Matériaux du gros-œuvre
calcaire
Matériaux de la couverture
tuile
Typologie du couvrement
voûte d'arêtes
Commentaire descriptif de l'édifice
On reconnaît aisément le plan au devant de la maison avec sa porte flanquée de deux échauguettes reliées par une coursière et la galerie dont fait état le compoix de 1688, une succession d'arcades ouvertes à l'origine sur l'ancien fossé de la ville qui se lit encore facilement (place des Etats-de-Languedoc) sous l'habillage des baies du 18e siècle. Cette disposition pourrait être antérieure de quelques années aux travaux engagés par Jean de Peyrat. En effet, en 1632, les héritiers d'Antoine Peyrat sont autorisés par les Trésoriers de France à ouvrir les fenêtres de leur maison prenant jour sur le fossé. Les vestiges d'un important décor de peintures murales viennent d'être mis au jour dans la partie de la demeure correspondant à cette galerie, des statues - dans lesquelles on serait tenté de voir une représentation des Douze Césars - figurées en trompe-l'oeil et en camaïeu de gris sur un socle orné de cuirs découpés reposant lui-même sur un haut soubassement. La principale transformation nous semble liée à l'installation dans l'hôtel de Jean de Peyrat de la Cour de Justice de la châtellenie.

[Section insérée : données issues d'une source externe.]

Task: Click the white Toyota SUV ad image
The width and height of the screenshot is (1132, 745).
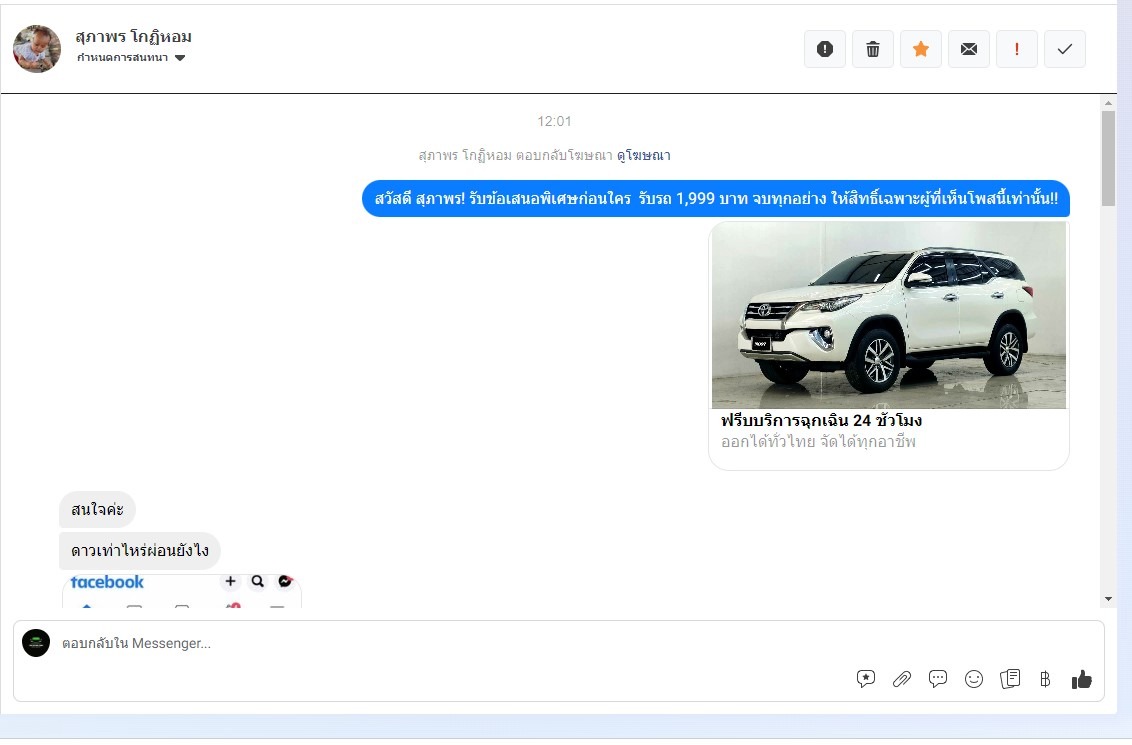Action: (x=888, y=315)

Les parties basses de l'hôtel et de l'ancienne tour médiévale sont alors utilisées comme geôles et mise en communication par un escalier avec la grande salle de l'hôtel, maintenant divisée en quatre pièces mais couverte à l'origine d'un même plancher à la française, décoré de rinceaux sur les poutres et de médaillons à paysages sur les panneaux d'entrevous. Un mur de refend est alors mis en place, délimitant au nord une nouvelle pièce à usage de salle des gardes. Une porte munie de deux verrous et d'un judas faisait communiquer cette pièce avec la partie sud de cet espace devenue salle d'audience. Une cheminée monumentale en bois et en plâtre doré et polychromé est adossé au mur. Enfin est crée au sud un vestibule de deux travées voûtées d'arêtes, sorte de salle des pas-perdus reliant la cour de l'immeuble à la salle d'audience. Au 18e siècle, cet espace sera cloisonné et la partie sud-est recevra un décor et une cheminée de gypserie.
Technique du décor porté de l'édifice
peinture
Indexation iconographique
Christ en croix ; ornement : représentation humaine
Description de l'iconographie
panneau central de la cheminée orné d'une Crucifixion peinte ; au premier étage de l'hôtel, soubassement décoré : il s'agit d'un personnage vêtu d'une cuirasse à lambrequins et drapé d'un ample manteau. Le personnage est coupé à mi-corps, la partie haute étant cachée par un faux plafond.